Interpretation of the present findings should take into account the study’s limitations. First, the present study relied on parent report for independent and dependent variables. It is possible that parents had expectations in terms of improvement, which could have influenced their ratings. Moreover, the use of parent informants only may have inflated the association between independent and dependent variables. Second, a substantial proportion of weekly ratings were missing, primarily during the last 2 weeks of treatment. However, children who dropped out of treatment and children who completed treatment did not differ in terms of demographics or symptom ratings. Third, the present study focused on the effects of a specific, group-based multicomponent intervention (Coping Power) and, therefore, the results may not generalize to other psychosocial interventions for DBD. For example, it is possible that different results may be obtained in individual interventions, or interventions based on other theoretical models. Fourth, CU traits have been consistently associated with poorer treatment response among children with DBD [24, 25]. It is possible that the use of a relatively brief measure of CU traits in the present study limited the variability in CU traits we were able to detect, which may have contributed to the present nonsignificant association between CU traits and treatment response. Finally, the present study used a relatively small sample of children, which may have affected our ability to detect small effects of independent variables, and limited our ability to study specific treatment response trajectories. Future studies using larger samples and incorporating data from multiple informants (e.g., parent, teacher, child) would therefore be useful. Future studies examining other pre-treatment variables, such as parent-related factors, and other child factors may also further our understanding of differences in treatment response in children with DBD. In addition, further investigating various symptom profiles and their association with treatment response and treatment outcomes may help to increase our understanding of treatment non-response in children with DBD.

Clinical Implications

The Coping Power program is an evidence-based intervention for disruptive behavior that is in use in a number of clinic and community settings and that is consistent with best practice guidelines for psychosocial treatments of disruptive behavior [30, 35, 37]. Our results suggest that children with DBD who vary in terms of their level of ADHD symptoms, internalizing psychopathology, CU traits, and conduct problem severity show behavioral benefits from this evidence-based multi-component intervention.

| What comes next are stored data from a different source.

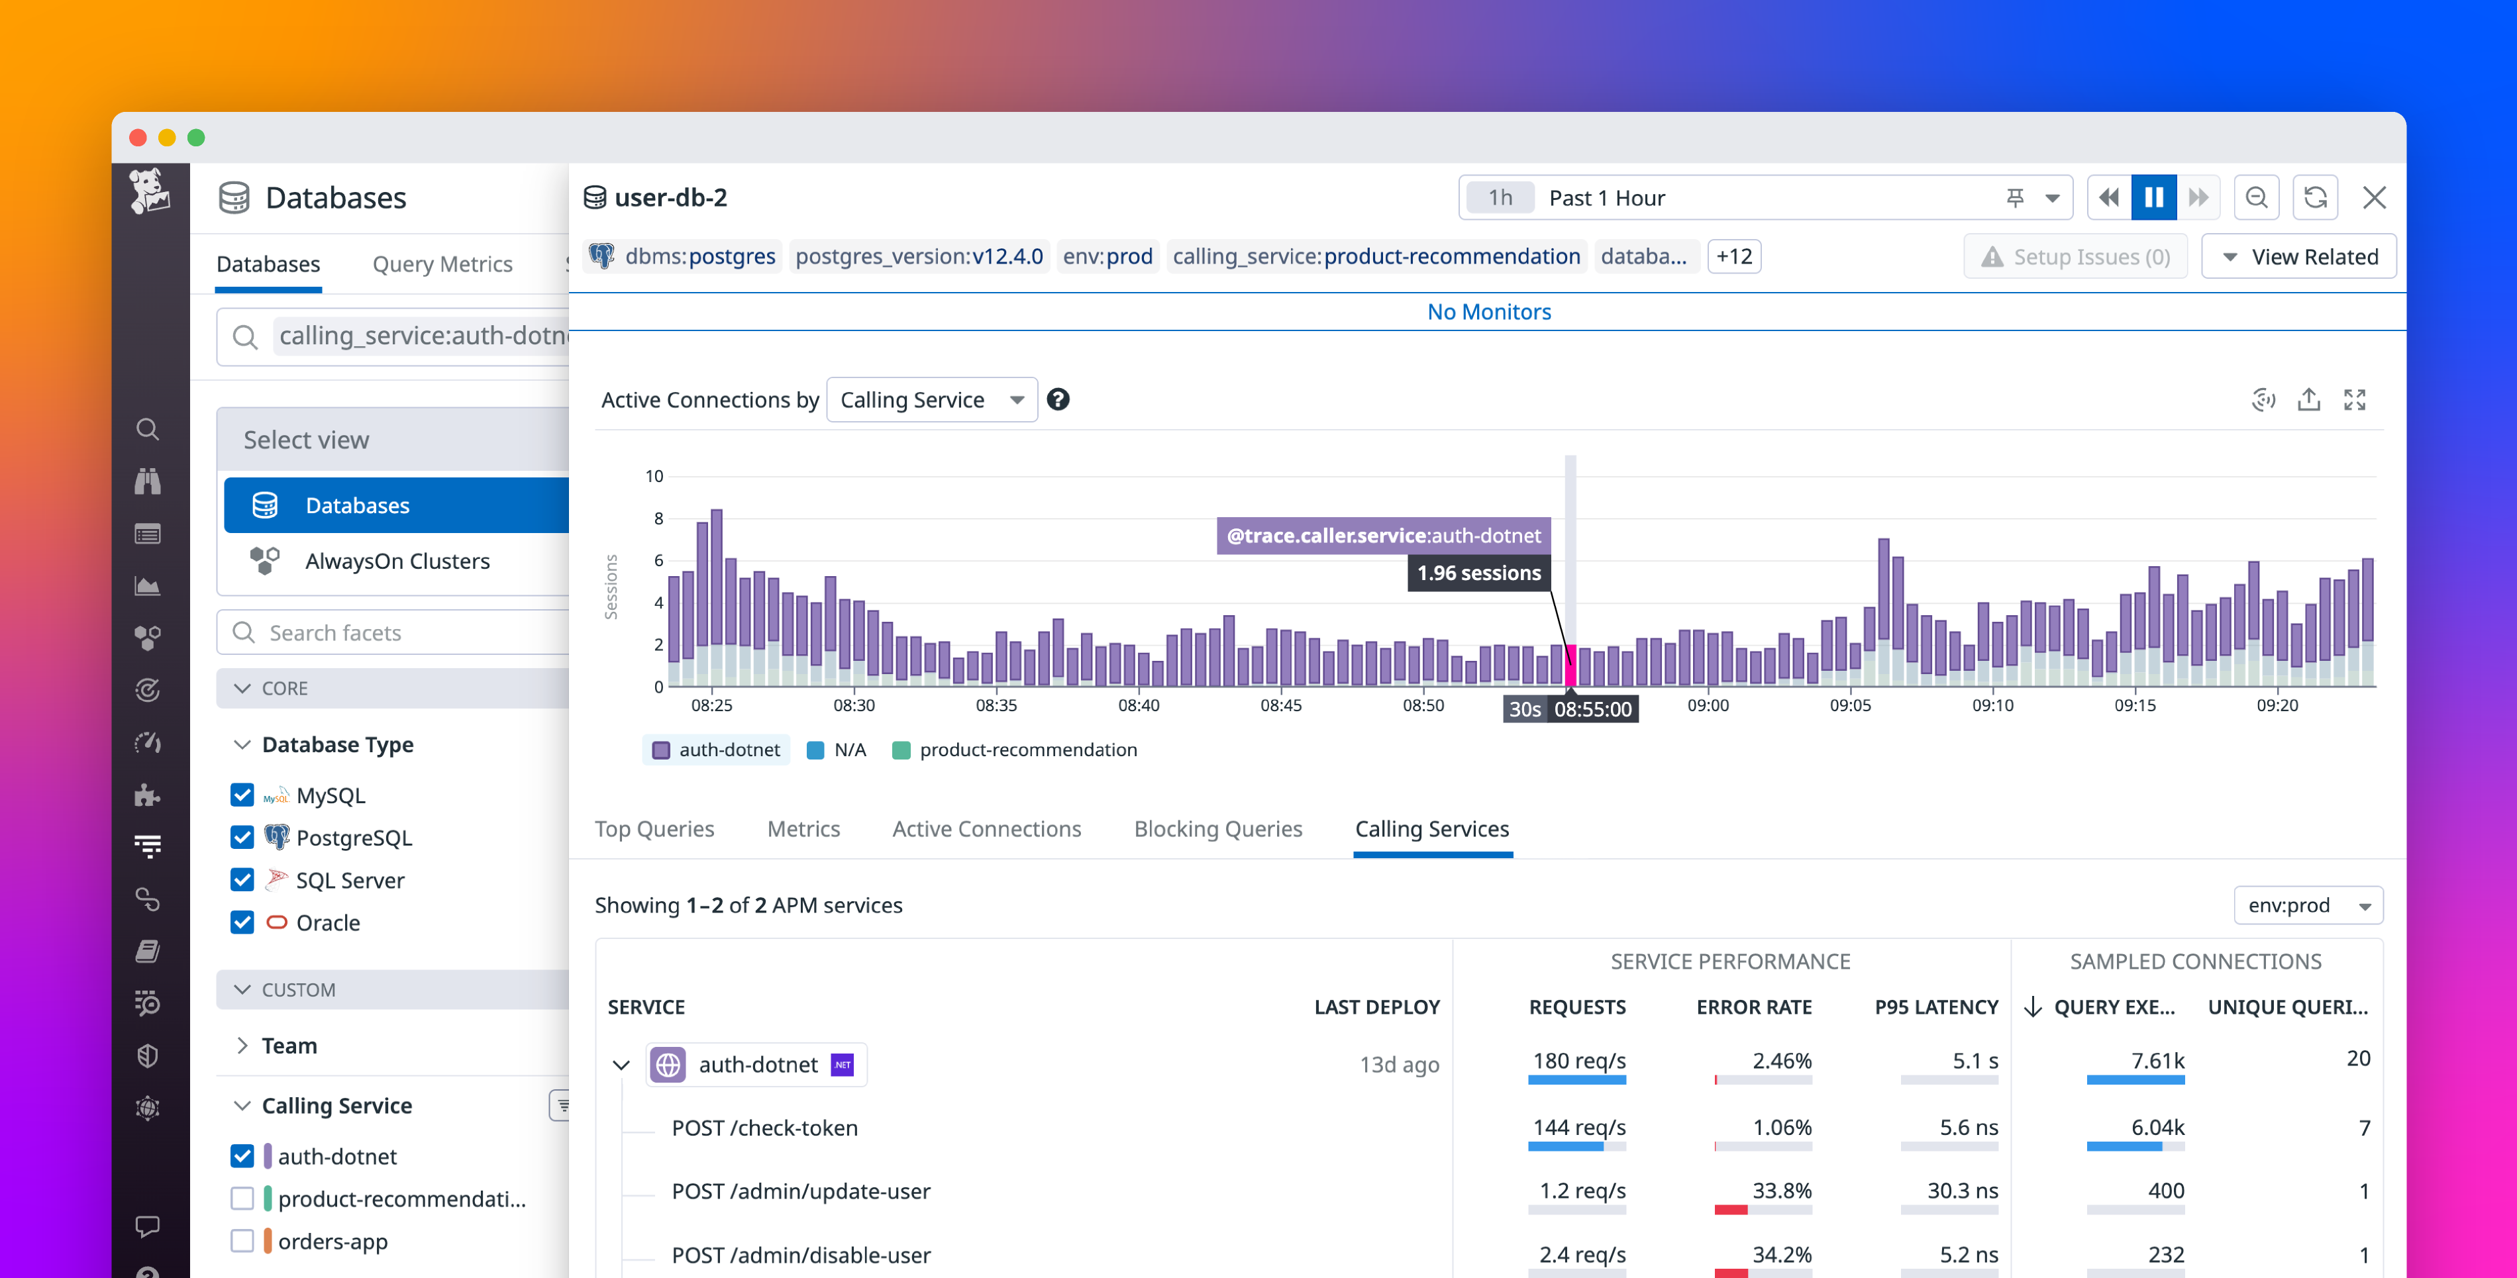
Task: Click the No Monitors link
Action: click(1489, 311)
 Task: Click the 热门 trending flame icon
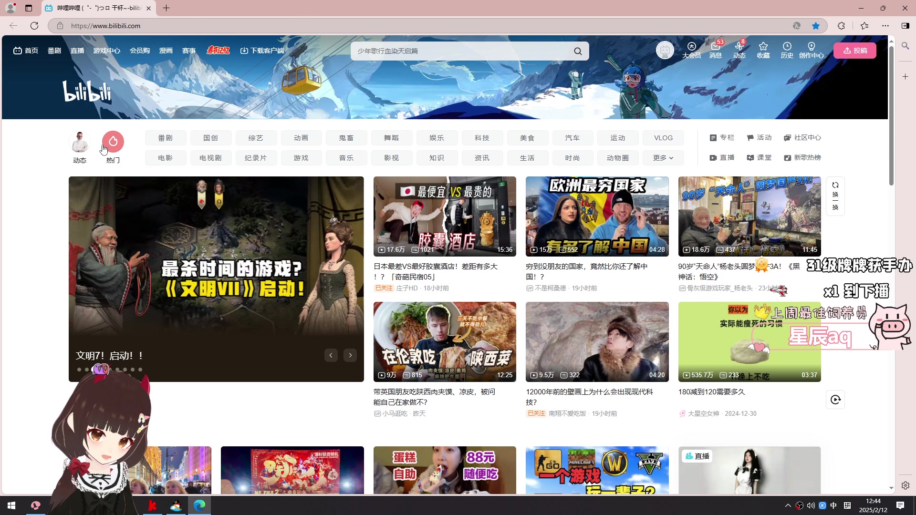point(113,142)
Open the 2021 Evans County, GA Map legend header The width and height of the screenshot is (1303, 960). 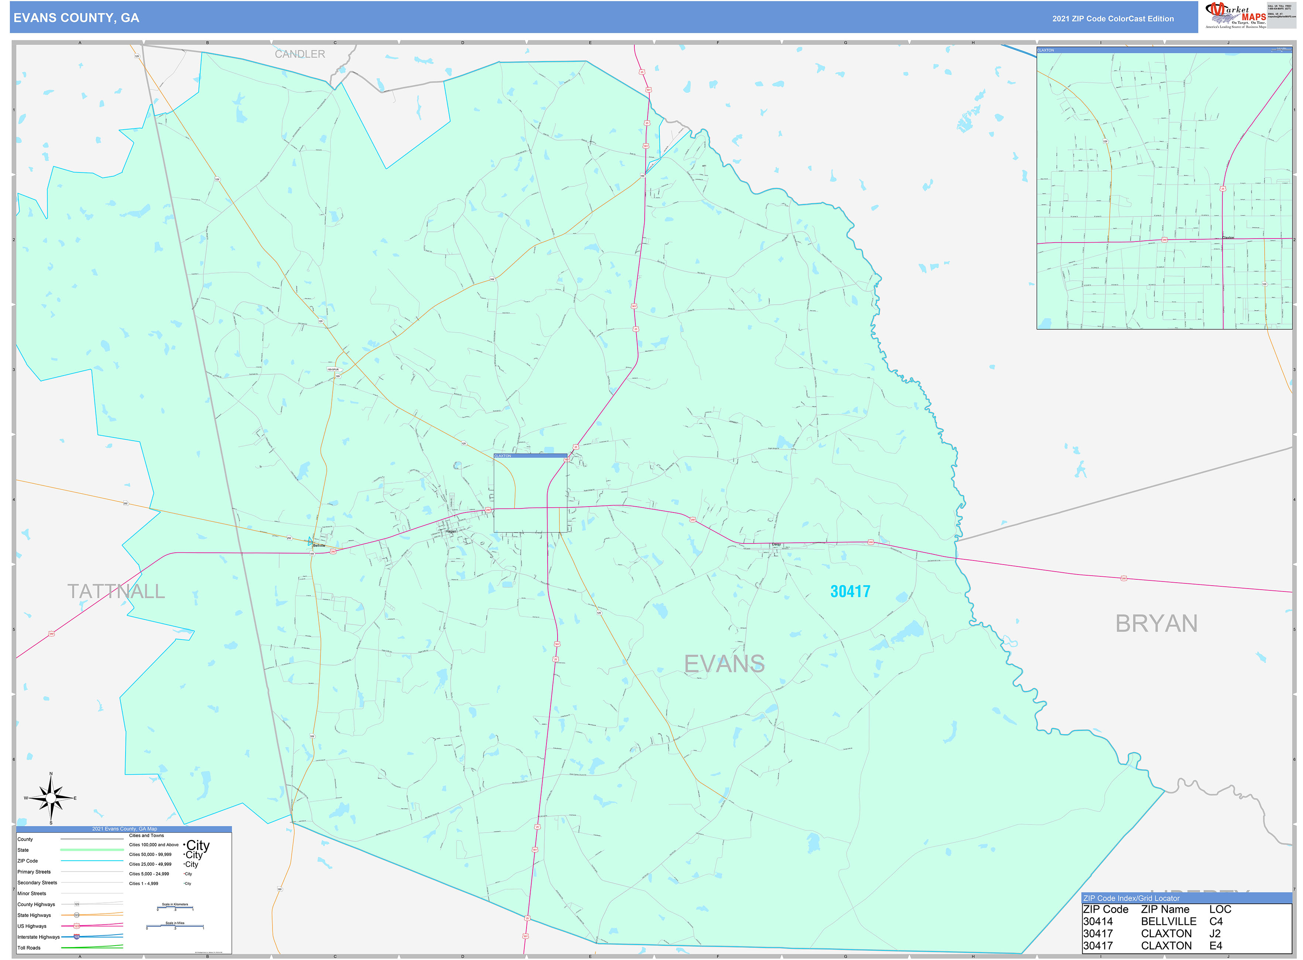(x=125, y=829)
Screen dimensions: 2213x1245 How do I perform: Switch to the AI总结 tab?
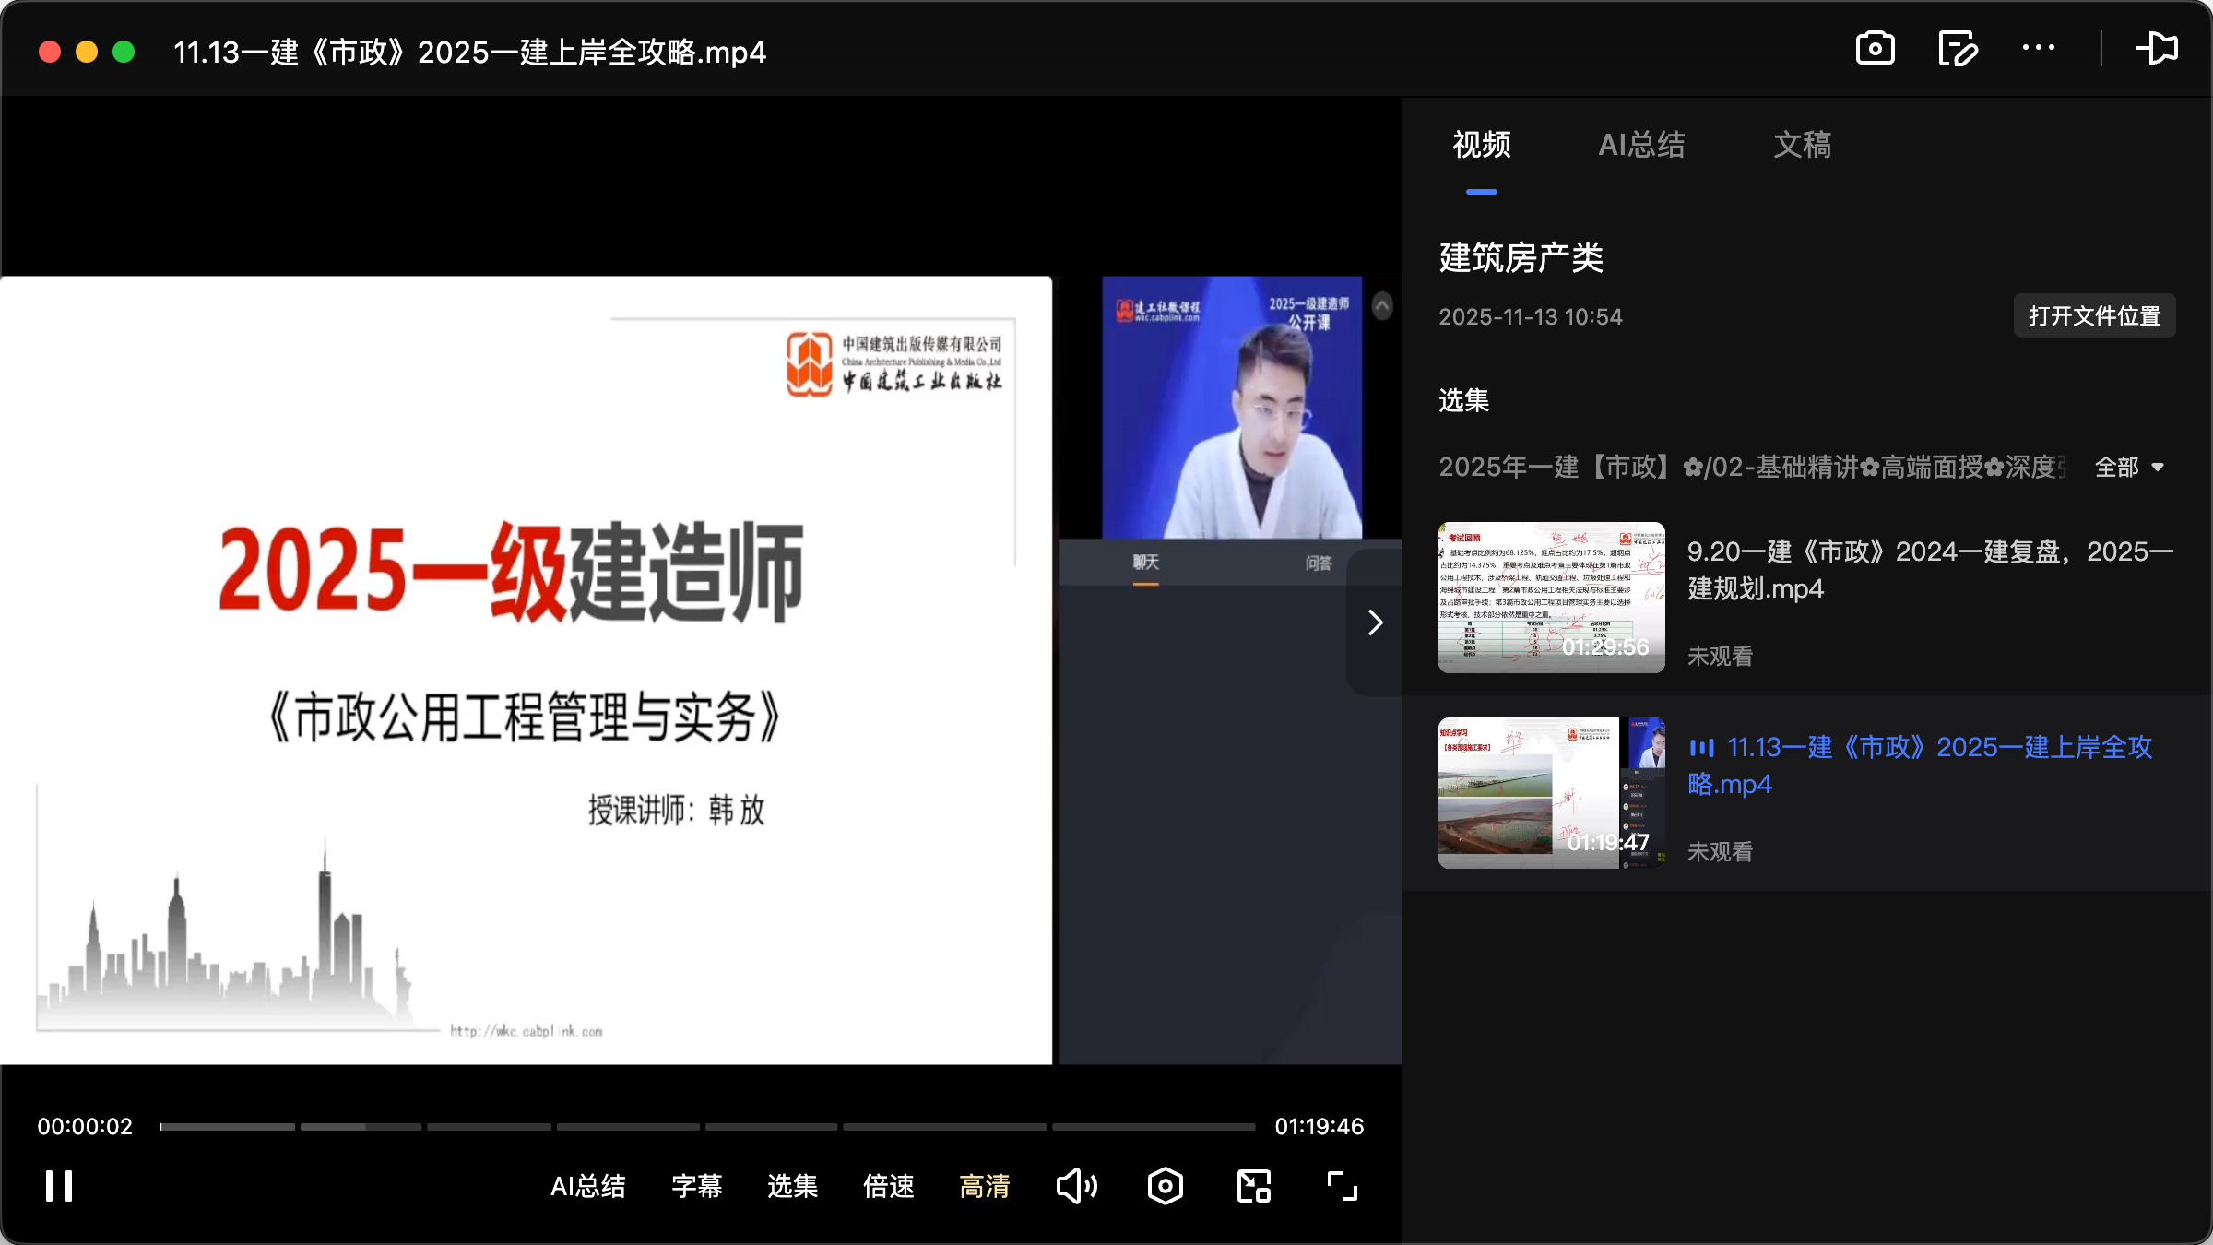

Therefore, children with DBD who present with a range of co-occurring symptoms and conduct problem severities can be included in multi-component interventions such as the Coping Power program. Nevertheless, children may continue to present with clinically elevated symptoms following treatment, particularly if they have high levels of hyperactivity-impulsivity. These children may benefit from additional intervention in order to further reduce behavior problems and impairment. Moreover, the present study did not measure changes in ADHD symptoms, internalizing, or CU traits, and it is likely that additional intervention would be needed to address comorbid psychopathology, if present. Finally, given that there was considerable variability in children’s behavior, social interaction, and impairment across the 15 weeks of treatment, clinicians may consider normalizing this variability when setting treatment expectations with parents of children with DBD.

Summary

Children with DBD often fail to make desired gains following evidence-based intervention. The present study suggests that although children’s behavior, social functioning, and impairment improved with treatment on average, many children did not show reliable changes in functioning. In the present study, individual pre-treatment characteristics had a non-significant effect on the rate of change during treatment but were significantly related to overall behavior problems and impairment. Specifically, hyperactivity-impulsivity was an important pre-treatment characteristic that influenced behavior across treatment. Further research is necessary to identify various treatment response trajectories and variables that may predict differences in treatment response.